In ihrem Beitrag zur Neukonstituierung des literarischen Feldes im Polen der Nachkriegszeit öffnet Silke Pasewalck eine wichtige vergleichende Perspektive. Sie untersucht, welche alternativen Positionen zur heteronomen AutorInnenposition möglich waren und wodurch diese favorisiert wurden. Andreas Degens ausführlicher Beitrag zu Johannes Bobrowskis Position „zwischen allen Stühlen“ (S. 179) erhellt über den Autor hinaus das komplizierte Wechselverhältnis deutsch-deutscher Kulturkontakte. Erst die Anerkennung durch die bundesrepublikanische Öffentlichkeit ermöglichte Bobrowski den Eintritt in das literarische Feld der DDR, welcher sich wiederum negativ auf seine bis dahin behauptete Autonomie auswirkte. Abschließend widmet sich Markus Joch der Konfrontation zweier literarischer Felder nach dem Fall der Mauer, indem er die Logik des deutsch-deutschen Literaturstreits analysiert.

Insgesamt wäre es für die LeserInnen sicherlich ein Gewinn gewesen, die Beiträge in chronologischer Anordnung zu lesen, um synchron Positionen vergleichen und diachron strukturelle Veränderungen des Feldes nachvollziehen zu können. Denn auch wenn die Herausgeberin keine Geschichte des literarischen Feldes der DDR intendierte, so könnte eine solche durchaus eine forschungsleitende Perspektive bieten. Über den Bourdieuschen Ansatz hinaus vereint der Sammelband eine Reihe grundlegender Untersuchungen zu einzelnen AutorInnen und Perioden und bietet wichtige Anregungen für eine vertiefende Auseinandersetzung bei der Anwendung des Feldmodells auf die Literatur der DDR.

Anmerkungen:
1 „Literarisches Feld DDR? – DDR-Literatur auf dem Weg zur Autonomie“. Colloquium im Literaturhaus Berlin vom 14. bis 16. Februar 2003, organisiert von Ute Wölfel und Hania Siebenpfeiffer (Institut für deutsche Literatur, Humboldt-Universität zu Berlin).
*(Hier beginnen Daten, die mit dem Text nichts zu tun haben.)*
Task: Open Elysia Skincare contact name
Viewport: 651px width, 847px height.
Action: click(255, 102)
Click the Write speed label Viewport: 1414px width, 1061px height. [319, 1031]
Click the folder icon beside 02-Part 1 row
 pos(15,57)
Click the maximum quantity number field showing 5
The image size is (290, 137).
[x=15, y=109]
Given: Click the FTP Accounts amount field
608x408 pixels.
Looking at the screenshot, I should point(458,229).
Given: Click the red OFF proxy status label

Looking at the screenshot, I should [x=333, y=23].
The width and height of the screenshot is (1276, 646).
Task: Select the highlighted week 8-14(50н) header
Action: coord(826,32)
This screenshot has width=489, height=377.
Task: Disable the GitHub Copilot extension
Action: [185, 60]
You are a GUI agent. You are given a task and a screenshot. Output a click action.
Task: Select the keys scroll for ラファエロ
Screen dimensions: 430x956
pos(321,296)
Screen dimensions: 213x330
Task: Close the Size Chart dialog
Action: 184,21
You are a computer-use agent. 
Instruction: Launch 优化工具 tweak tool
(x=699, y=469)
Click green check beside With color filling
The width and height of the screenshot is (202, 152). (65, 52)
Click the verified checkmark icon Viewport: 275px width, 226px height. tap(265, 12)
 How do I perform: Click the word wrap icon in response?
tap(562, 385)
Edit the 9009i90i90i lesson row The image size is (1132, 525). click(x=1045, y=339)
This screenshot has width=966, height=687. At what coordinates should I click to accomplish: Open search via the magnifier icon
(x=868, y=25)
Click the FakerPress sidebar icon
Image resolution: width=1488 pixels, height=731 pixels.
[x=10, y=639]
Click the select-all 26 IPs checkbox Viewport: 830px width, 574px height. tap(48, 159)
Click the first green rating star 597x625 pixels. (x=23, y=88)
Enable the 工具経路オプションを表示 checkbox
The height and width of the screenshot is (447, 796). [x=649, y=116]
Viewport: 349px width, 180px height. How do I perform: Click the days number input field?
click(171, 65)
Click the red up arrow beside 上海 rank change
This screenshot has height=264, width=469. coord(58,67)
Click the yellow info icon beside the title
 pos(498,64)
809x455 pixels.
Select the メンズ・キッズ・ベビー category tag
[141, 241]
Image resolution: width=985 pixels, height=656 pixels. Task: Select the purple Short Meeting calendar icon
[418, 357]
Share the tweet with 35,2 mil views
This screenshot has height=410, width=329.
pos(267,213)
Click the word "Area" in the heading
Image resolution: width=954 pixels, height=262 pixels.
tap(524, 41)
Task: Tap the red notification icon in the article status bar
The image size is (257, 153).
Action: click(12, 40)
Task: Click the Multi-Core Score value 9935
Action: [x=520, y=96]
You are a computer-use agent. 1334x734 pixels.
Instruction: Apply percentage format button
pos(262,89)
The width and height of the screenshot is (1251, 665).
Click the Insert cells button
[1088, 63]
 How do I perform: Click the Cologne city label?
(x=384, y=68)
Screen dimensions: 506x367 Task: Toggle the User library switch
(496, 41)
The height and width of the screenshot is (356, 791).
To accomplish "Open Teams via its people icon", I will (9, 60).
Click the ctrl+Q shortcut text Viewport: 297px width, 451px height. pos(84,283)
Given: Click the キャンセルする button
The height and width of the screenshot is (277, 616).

2 Vgl. z.B. Heukenkamp, Ursula (Hg.), Unterm Notdach. Nachkriegsliteratur in Berlin 1945-1949, Berlin 1996.
3 Sapiro, Gisèle, The Literary Field between the State and the Market, in: Poetics 31 (2003), S. 446.
4 Die semantische Distanzierung vom offiziellen Diskurs und der Verzicht auf Gegenrede wurde in den 1980er-Jahren am konsequentesten von den AutorInnen der Parallelkultur vollzogen, die sich durch die Schaffung selbst verlegter Zeitschriften nicht nur diskursiv, sondern auch institutionell von den Machtstrukturen lösten und so den autonomen Pol des Feldes besetzen konnten.
5 Bourdieu, Pierre, Espace social et genèse des ‘classes’, in: Actes de la recherche en sciences sociales, 52/53 (1984), S. 3.
6 Bourdieu, Pierre, Die Regeln der Kunst. Genese und Struktur des literarischen Feldes, Frankfurt am Main 1999, S. 372.